Closed rhiever closed 11 years ago
When retrieving listings, PRAW fetches up to 100 items at a time. Here's an example showing 5 submissions:
http://www.reddit.com/r/redditdev/new.json?limit=5
From this, PRAW already fetches as many submissions as it can at once. The problem is there is no comment data here. To get the comment data, one must fetch the individual submission page. Here's an example with only 5 comments shown:
http://www.reddit.com/r/redditdev/comments/17oer0/_.json?limit=5
PRAW implicitly tries to grab as many comments at once per request, however, there is still a reddit limit, thus why the replace_more_comments
call is used.
Given the API restrictions, to discover and fetch 1000 submissions will take a minimum of 10 listing requests (100 submissions each) and 1000 submission requests or at least 33 minutes 40 seconds (1 request every 2 seconds).
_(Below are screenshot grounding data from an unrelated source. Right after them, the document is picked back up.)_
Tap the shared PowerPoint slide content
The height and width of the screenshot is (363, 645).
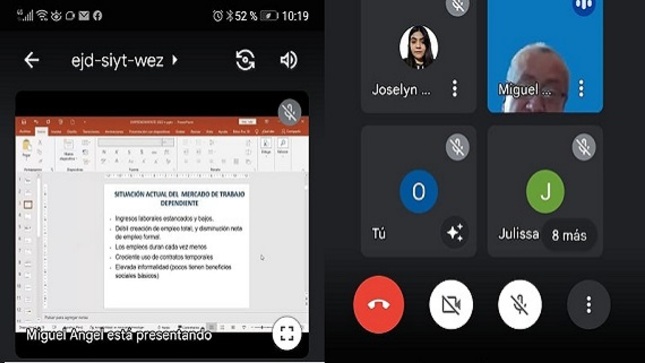pyautogui.click(x=176, y=246)
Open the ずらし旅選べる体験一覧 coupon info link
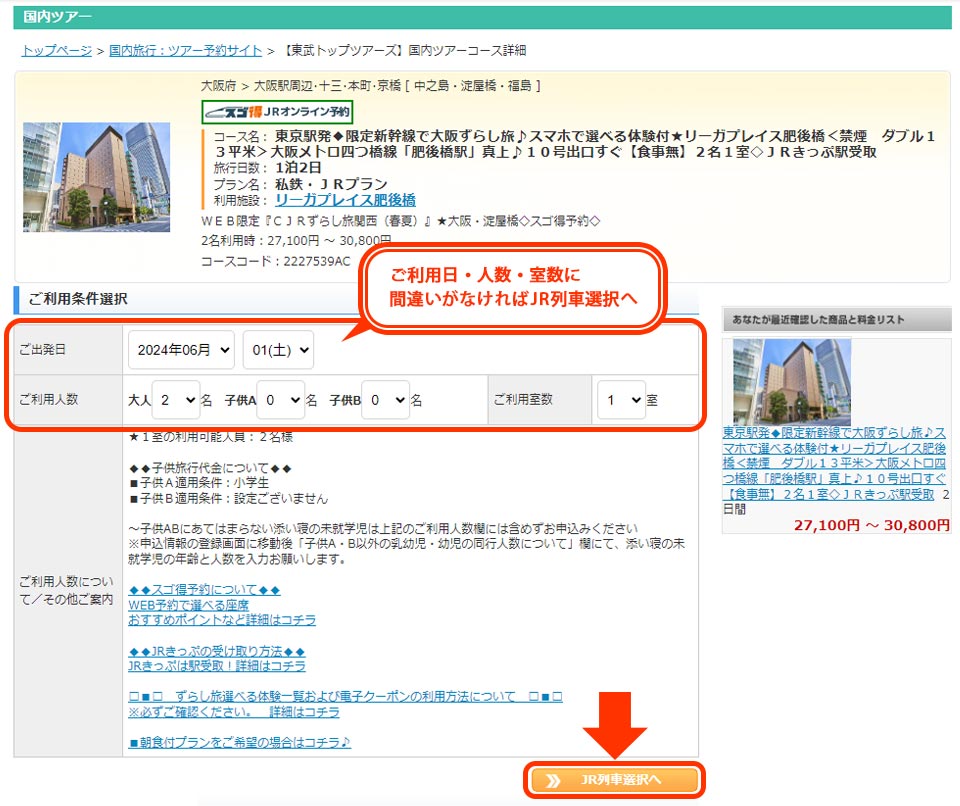Screen dimensions: 960x806 tap(345, 696)
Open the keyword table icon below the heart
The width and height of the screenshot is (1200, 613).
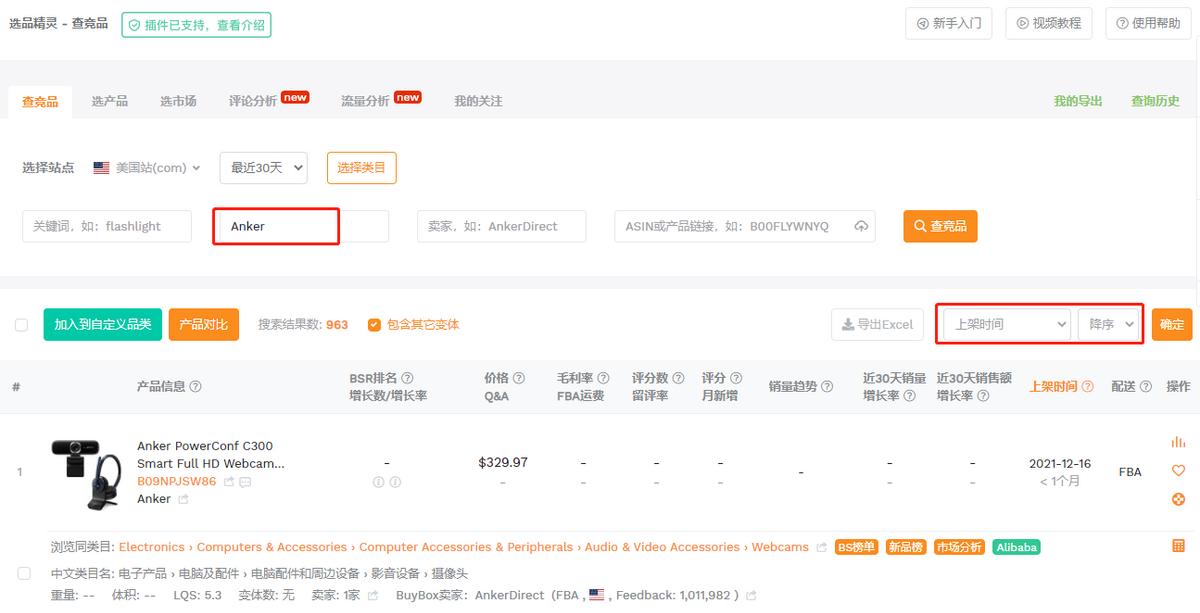[1178, 544]
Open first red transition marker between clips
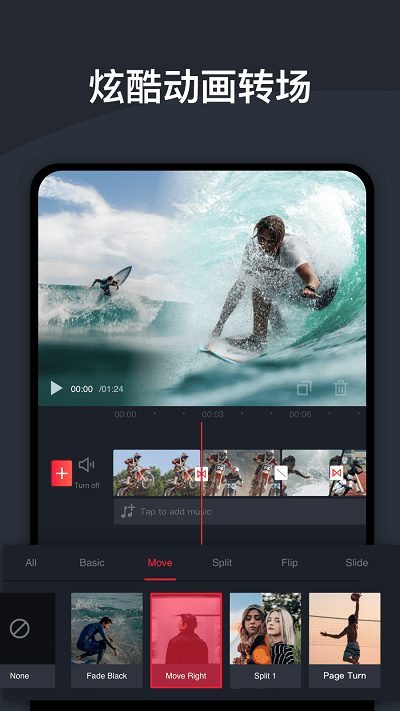This screenshot has height=711, width=400. click(x=201, y=473)
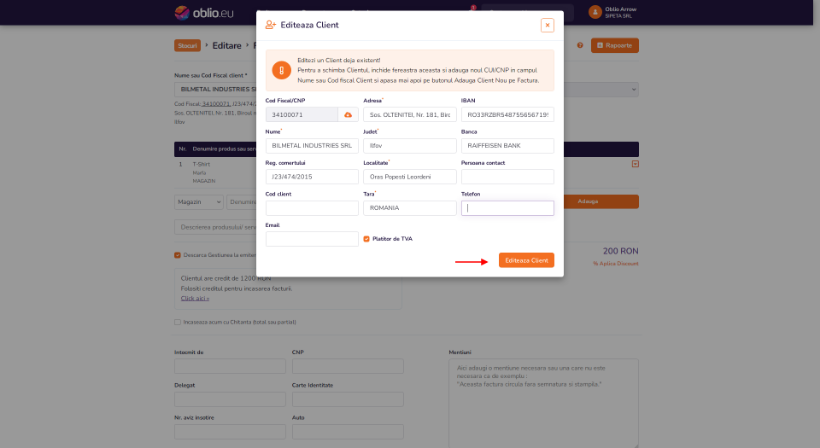Viewport: 820px width, 448px height.
Task: Open the Magazin dropdown
Action: [x=199, y=202]
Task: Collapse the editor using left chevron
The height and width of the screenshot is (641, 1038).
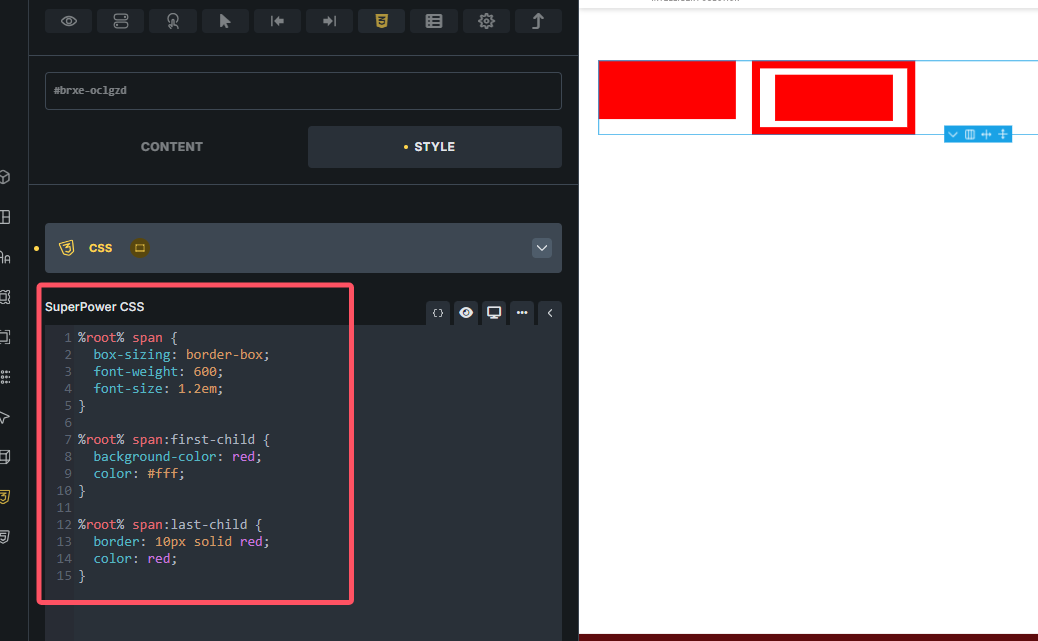Action: [550, 313]
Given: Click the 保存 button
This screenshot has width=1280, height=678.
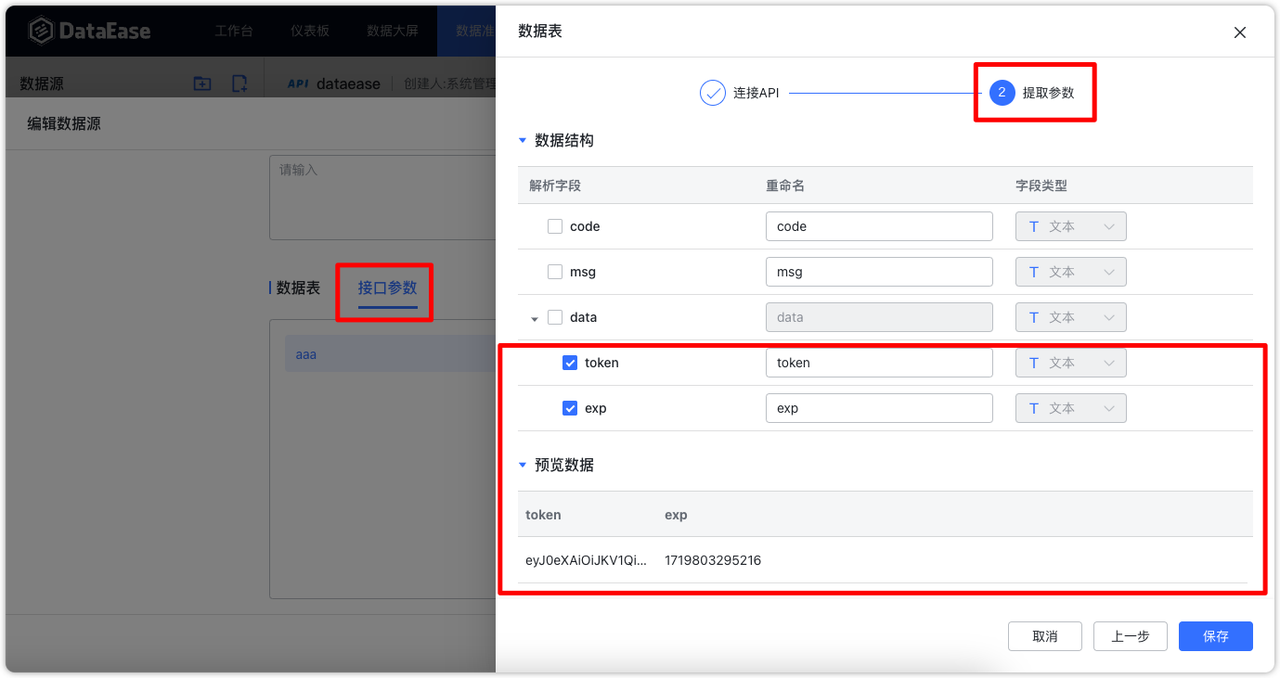Looking at the screenshot, I should [1215, 636].
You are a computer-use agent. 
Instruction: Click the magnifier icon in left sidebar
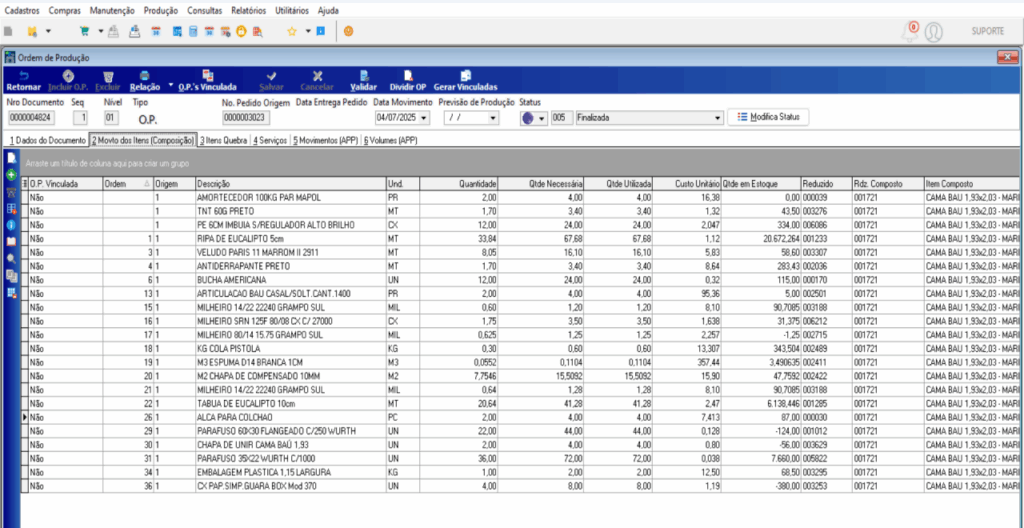point(11,258)
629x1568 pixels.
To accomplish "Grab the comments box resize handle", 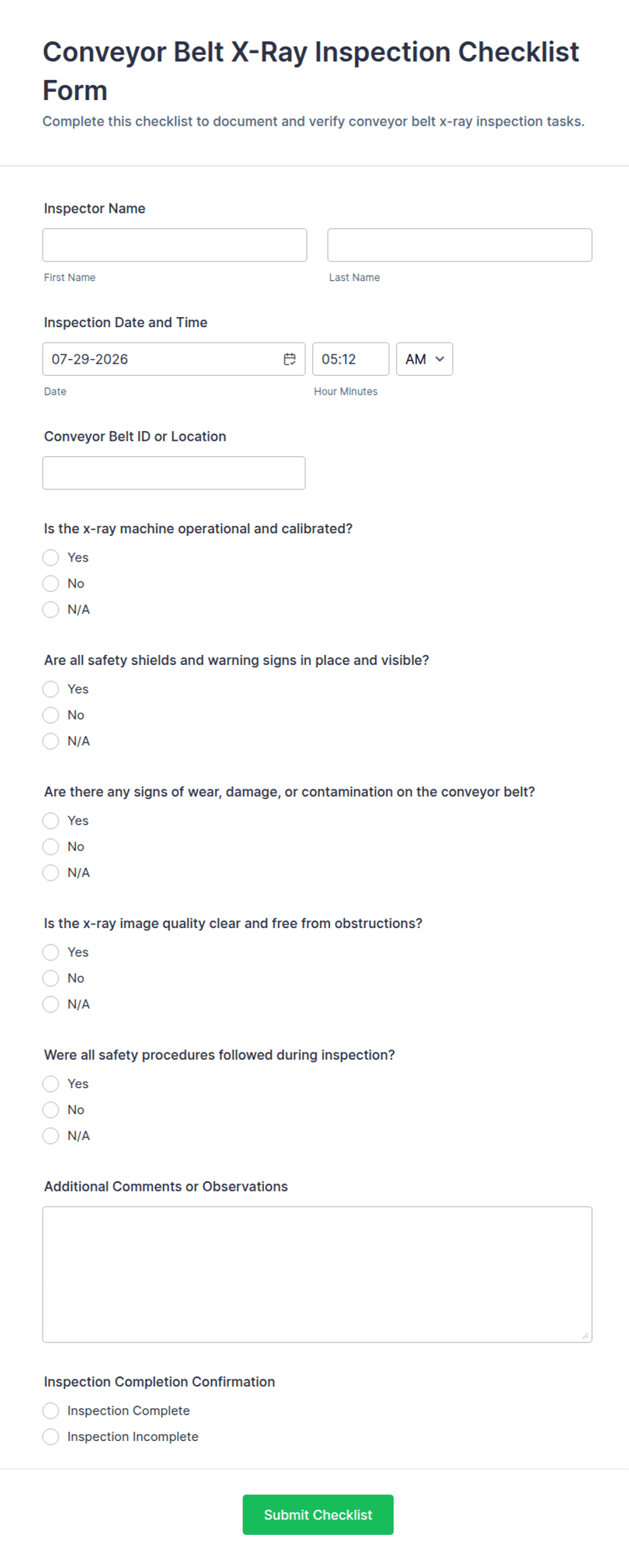I will (x=585, y=1336).
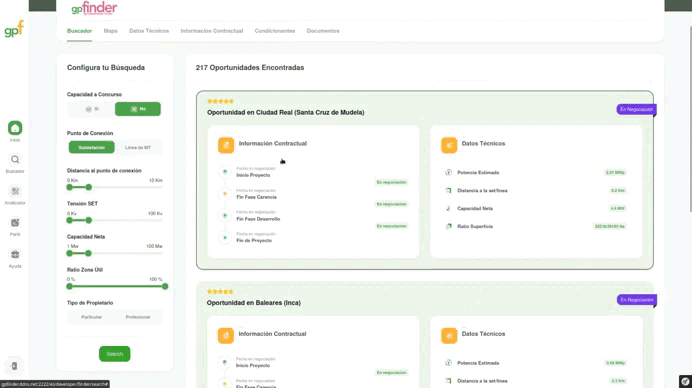Click En Negociación badge on Baleares opportunity
The width and height of the screenshot is (692, 388).
(636, 300)
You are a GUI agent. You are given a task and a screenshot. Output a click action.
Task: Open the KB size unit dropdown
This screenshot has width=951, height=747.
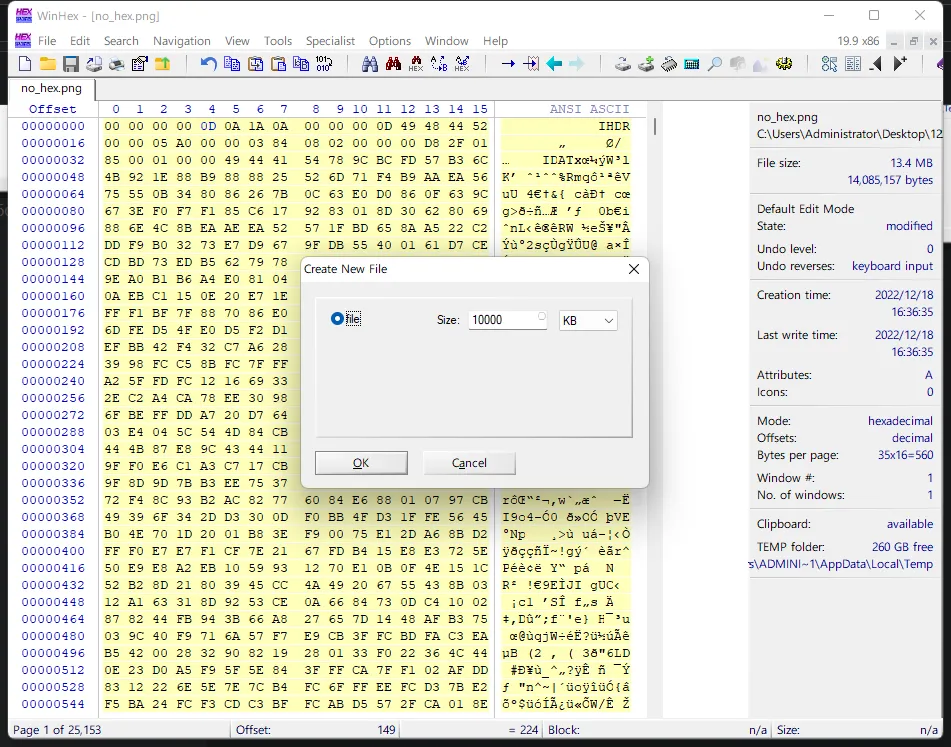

For large submissions PRAW will make up to 32 comment replacement requests thus in the worst possible case it could take just under 18 hours to process 1000 submissions.
We'll work with what we've got then. :+1:
Is there a PRAW method to request all submissions from reddit in a single request? Similar to what https://github.com/rhiever/reddit-analysis/blob/1af786b71ea7d6cf75ec98ee850581b90bf9503c/word_freqs.py#L147 seems to do for comments.